Identity thieves are getting quite sophisticated when it comes to stealing your username and password. We might be wary of an unsolicited email containing a link but what if it came from a friend's email account? This happened to my wife recently - her friend's PC had been taken over and was sending believable emails to all her contacts (the PC was later encrypted by the hackers and held to ransom for bitcoins). If you clicked the link up would pop a window purporting to be from Google asking you to login with your username and password... . Then there is the issue of having to remember too many long and complex passwords for the different web services we all use. I think most of us would agree that passwords aren't safe and they are painful to use.
Fortunately the combination of a new authentication protocol called FIDO (Fast ID Online) and biometrics is changing the landscape rapidly. The FIDO Alliance is a group of approximately 200 companies working together to create a new protocol that provides simpler, stronger authentication. It can work with many different types of authenticator such as fingerprint sensor, iris scanner or trusted PIN entry. The device (not the remote sever) creates a public/private key pair for each combination of user/device/relying party during registration and provides the public key to the relying party. The sensitive parts of the algorithm e.g. crypto, matching, key stores need to be protected from scalable attacks. Fortunately ARM based applications processors usually implement a TrustZone based Trusted Execution Environment consisting of isolation hardware, authenticated trusted boot and a small Trusted OS. The TEE is being standardised by GlobalPlatform who are working on a security certification scheme so that it will soon be possible for platforms to be tested by 3rd party labs. The attached white paper looks at how the TrustZone based TEE is being used with FIDO based systems to protect assets and accelerate the revolution to a world without passwords.
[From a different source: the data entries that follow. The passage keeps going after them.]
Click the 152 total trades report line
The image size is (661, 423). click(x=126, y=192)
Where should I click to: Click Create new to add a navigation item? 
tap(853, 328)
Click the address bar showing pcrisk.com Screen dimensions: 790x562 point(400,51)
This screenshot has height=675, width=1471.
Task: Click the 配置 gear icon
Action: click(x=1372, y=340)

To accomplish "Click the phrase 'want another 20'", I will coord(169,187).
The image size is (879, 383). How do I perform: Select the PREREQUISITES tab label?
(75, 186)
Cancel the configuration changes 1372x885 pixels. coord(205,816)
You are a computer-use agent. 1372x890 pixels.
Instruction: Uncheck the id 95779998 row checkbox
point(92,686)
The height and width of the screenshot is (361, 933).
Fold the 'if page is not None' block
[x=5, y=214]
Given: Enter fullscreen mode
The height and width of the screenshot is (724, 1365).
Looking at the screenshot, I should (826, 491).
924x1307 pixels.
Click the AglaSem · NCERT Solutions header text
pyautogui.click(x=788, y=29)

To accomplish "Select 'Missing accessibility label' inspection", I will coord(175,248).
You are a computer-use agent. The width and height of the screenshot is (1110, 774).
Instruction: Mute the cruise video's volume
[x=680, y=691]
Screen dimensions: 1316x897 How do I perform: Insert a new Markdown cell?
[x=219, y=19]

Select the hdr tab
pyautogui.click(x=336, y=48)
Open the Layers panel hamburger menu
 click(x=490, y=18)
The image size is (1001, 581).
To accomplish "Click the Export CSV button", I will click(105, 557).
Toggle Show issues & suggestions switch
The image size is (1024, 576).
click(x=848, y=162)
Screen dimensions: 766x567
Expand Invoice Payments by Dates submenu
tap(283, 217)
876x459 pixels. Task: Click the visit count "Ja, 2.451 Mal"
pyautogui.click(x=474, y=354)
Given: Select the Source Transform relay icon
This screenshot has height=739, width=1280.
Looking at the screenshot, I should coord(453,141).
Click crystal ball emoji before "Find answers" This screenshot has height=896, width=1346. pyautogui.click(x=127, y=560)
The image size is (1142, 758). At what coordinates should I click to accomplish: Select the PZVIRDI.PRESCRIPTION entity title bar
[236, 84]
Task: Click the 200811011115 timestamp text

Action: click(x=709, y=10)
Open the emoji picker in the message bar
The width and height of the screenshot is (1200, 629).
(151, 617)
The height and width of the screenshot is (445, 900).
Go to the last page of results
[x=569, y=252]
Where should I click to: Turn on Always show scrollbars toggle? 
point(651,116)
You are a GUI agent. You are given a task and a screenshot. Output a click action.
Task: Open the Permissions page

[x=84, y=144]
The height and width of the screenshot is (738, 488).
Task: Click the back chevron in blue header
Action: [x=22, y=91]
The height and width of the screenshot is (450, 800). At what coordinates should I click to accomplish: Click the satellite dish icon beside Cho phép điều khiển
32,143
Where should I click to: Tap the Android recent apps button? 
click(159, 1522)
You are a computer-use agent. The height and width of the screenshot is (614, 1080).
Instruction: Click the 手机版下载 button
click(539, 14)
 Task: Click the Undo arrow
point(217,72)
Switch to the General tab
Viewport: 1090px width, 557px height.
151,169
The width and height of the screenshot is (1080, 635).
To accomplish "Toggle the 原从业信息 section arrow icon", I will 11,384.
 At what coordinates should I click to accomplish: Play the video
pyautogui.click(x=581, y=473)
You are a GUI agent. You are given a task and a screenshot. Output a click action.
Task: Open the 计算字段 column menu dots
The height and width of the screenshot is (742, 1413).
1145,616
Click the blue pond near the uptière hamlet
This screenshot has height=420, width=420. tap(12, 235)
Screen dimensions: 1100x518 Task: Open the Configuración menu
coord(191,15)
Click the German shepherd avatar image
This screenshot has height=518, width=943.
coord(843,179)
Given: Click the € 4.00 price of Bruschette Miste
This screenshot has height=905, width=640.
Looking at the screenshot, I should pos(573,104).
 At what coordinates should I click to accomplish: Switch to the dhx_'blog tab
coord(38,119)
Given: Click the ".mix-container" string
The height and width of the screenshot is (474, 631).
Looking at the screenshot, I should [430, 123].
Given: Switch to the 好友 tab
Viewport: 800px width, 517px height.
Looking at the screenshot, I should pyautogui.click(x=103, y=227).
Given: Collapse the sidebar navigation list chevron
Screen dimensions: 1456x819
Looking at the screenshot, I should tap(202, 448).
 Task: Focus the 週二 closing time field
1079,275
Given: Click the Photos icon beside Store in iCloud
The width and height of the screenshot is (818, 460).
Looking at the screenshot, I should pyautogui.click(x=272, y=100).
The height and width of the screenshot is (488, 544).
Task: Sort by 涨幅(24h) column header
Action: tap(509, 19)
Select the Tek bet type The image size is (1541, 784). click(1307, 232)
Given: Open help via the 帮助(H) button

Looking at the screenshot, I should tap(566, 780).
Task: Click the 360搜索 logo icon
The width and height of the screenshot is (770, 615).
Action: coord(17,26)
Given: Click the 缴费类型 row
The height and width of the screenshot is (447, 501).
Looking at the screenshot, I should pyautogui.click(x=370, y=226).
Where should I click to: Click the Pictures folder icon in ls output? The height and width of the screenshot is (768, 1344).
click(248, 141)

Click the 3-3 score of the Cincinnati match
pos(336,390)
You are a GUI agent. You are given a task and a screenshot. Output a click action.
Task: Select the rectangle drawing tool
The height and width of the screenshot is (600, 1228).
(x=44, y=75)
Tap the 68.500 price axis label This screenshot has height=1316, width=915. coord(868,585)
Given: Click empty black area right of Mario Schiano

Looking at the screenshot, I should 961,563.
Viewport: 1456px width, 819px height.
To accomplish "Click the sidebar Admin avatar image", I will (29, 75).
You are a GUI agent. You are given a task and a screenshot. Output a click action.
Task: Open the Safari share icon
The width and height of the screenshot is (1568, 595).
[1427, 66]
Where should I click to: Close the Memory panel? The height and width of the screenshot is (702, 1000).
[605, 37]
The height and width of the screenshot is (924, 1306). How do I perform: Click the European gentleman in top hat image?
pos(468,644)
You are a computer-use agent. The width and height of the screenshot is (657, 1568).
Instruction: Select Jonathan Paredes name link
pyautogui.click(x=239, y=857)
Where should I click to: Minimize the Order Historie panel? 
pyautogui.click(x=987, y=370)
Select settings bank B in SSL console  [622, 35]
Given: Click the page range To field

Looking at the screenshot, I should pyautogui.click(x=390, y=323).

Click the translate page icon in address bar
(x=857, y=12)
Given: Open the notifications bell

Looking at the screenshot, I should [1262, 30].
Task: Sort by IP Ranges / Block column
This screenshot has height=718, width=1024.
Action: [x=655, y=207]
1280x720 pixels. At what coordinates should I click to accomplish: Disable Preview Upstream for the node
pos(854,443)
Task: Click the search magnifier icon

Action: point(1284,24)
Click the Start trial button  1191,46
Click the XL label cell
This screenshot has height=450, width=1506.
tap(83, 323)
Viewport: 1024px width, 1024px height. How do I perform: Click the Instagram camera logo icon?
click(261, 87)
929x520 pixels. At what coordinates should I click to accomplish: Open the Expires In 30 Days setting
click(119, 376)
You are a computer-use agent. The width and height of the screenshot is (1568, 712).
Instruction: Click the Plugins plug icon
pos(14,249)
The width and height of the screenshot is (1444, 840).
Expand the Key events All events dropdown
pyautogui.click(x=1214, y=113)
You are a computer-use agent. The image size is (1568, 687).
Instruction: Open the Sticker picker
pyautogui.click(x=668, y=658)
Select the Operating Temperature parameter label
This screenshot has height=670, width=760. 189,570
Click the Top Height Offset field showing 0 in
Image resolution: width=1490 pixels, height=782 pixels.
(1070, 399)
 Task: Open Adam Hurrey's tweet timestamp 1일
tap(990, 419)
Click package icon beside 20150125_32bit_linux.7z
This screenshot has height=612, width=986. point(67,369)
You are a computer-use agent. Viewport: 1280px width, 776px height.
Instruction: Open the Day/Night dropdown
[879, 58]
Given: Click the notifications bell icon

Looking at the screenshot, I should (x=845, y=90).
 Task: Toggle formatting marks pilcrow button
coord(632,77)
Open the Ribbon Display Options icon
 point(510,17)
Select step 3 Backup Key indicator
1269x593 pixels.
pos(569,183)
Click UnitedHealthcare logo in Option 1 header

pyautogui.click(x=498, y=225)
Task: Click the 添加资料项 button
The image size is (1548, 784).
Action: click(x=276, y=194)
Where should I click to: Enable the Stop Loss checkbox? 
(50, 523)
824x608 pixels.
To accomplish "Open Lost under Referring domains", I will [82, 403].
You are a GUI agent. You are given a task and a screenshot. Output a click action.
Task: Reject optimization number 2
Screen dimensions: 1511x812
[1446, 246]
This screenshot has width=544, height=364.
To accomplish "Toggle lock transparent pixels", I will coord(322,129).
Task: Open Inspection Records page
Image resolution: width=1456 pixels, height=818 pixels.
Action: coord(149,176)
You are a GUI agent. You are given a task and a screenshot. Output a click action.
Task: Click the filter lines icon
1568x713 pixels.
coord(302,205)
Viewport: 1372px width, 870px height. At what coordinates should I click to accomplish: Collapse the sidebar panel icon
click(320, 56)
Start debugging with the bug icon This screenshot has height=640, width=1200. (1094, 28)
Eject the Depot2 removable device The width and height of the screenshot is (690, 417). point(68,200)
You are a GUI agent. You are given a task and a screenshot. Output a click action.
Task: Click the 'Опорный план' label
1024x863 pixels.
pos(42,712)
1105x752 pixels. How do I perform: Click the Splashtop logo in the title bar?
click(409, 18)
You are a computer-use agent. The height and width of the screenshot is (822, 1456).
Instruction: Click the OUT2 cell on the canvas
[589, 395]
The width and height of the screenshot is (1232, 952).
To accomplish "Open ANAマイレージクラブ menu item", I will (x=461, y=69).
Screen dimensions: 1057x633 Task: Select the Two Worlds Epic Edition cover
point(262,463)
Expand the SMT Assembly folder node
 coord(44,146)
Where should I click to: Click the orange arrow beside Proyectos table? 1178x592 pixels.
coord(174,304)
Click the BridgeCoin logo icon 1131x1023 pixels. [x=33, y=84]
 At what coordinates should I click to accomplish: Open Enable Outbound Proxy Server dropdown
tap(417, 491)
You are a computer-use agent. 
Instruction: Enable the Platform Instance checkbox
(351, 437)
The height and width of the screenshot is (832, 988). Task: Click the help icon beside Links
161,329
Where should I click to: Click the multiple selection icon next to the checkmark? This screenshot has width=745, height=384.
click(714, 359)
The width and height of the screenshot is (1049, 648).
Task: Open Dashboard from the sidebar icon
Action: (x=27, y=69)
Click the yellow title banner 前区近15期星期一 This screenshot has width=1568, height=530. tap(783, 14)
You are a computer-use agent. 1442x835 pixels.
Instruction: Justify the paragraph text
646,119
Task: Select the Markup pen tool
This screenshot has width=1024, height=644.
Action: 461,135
A good whitepaper. The website links in this paper such as "online" with an underline can't be open, do you also find this problem?
Yes; I certainly agree on that they're clever.
Very recently, I received an email, which appeared to be from a friend of mine.
It was of course written in danish, and my "friend" wrote that he was stranded in London, had his wallet and passport stolen.
Thus he asked me to send DKK 5000 using Western Union for a plane ticket to Denmark.
Please note: I am a system administrator and I know spam when I see it; I was very close to believing this email myself.
Everything was quite believable, except for two things: There were a few spelling mistakes and a few words were too modern for my friend to use.
In addition to the spelling mistakes, the "Western Union" was also sounding the alarm.
Tricksters on Alibaba managed to cheat my brother for DKK 5000 as well, they used Western Union.
Such tricksters do not want to use PayPal or Skrill; they want you to transfer the money so you can't recall them.
This is why they want to use T&T or Western Union.
Back to my friend. What I did, was to wait until 08:00 and call his wife.
I asked if her husband was in London; she replied: "No he's right here next to me, we didn't get out of bed yet."
-So the impostor used Google Translate for translating his message into danish-ish and then finally sent a bunch of emails to my friends contacts, including me.
Of course I went straight to the local police and told my friend to first send emails to his contacts and also call a few people, telling them what had happened.
I'd like every reader of this comment to be cautious as soon as someone is asking for a money transfer; do not reply to the email you've received, but use another way for verifying that the person is who he/she claims to be.
You could use the money that you didn't send to the trickster, to improve your electronic security.
FIDO looks to me to be a good technology and the more who uses it when possible, the less 'friends in need' we will encounter.
Also, if you have a SSH server connected to the net, do *NOT* use username/password for your logins, use SSH Keys instead and reject all username/password login attempts! I've seen someone getting access to my own system before I switched.